For more information on Grandma, Aren’t You Glad the World’s Finally in Color Today!, please visit the author's website at: www.loriscottstewart.com
Santa Rita Stories
By: Andrew J. Rodriguez
Publisher: Outskirts Press
Publication Date: June 2014
Reviewed by: Amy Lignor
Review Date: August 8, 2014
‘Coming of Age’ takes on a unique meaning in this tale, as a young man learns from, basically, the town ‘gossip,’ about various stories regarding the residents of the small village he calls home.
Right off the bat the reader meets a truly unforgettable character. His name is Pedro, but he is referred to as ‘Old Man.’ Pedro is a homeless person who wanders the docks in the Cuban fishing village of Santa Rita.

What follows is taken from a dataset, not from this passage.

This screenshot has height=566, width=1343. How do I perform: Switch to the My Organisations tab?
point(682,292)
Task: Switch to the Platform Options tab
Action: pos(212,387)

He is ripe with scent, and he is one of those storytellers who definitely uses the facts and weaves them expertly with his words of wisdom in order to help teach young Carlos about life.
Pedro, the Old Man, weaves ten tales. He begins with the story of a man named Don Patricio Mayor – a poor immigrant who became a nobleman. Of course, to accomplish this feat, Mayor didn’t always do the right thing. Mayor began as a personal assistant when he was young working for a boss named Juan de Dios. This job introduced Mayor to a world of lies and thievery. However, when a fight occurred between the two men, it took years for them to meet up again. And, when they did, Mayor was the boss. He hired Juan to act as a ‘thug’ to round up debts in Santa Rita. But Juan is still the ultimate liar and when he falls ill, Juan decides to make a mockery of the town, as well as his old assistant by using lies to convince the Church that he is basically a Saint. This is one tale that teaches a true lesson about how looks can definitely deceive.
Each and every tale that comes from Old Man Pedro teaches a lesson to Carlos. Whether it be the completely wrong lesson is up to the boy (and readers) to decide. As the story moves forward, we see Carlos deal with many things that occur in real life; from his first kiss to dealing with a bully to his debate and wonder over sex. Carlos defies authority, yet tries to keep his morals and values intact. And while doing all this, he comes to make a lifelong friend.
This author offers up entertainment, fun, sadness and thought. This is a book that teaches a great deal to any age group that reads it. The “Human Condition” is spoken about by many, but as technology grows and as temptation increases, everything can alter peoples’ minds as they attempt to adjust to a far different world, while keeping their faith and self-respect.
Carlos reminds people of their own battles; and the ‘Old Man’ is most definitely that familiar character for anyone who grew up in a small town where everyone from the con men to the saints to the church ladies to the local librarian always knew exactly what you were doing. Although the freedom was lacking there, the support was easy to feel. A small town is a family with both good and bad members – the foundation that never moved, as you did your best to grow up. And this particular author shows every corner of that foundation, even the ‘cracks’ in the marble pillars of society.
Quill says: Outstanding work that offers depth without burying the kindness, humor, and variety of life.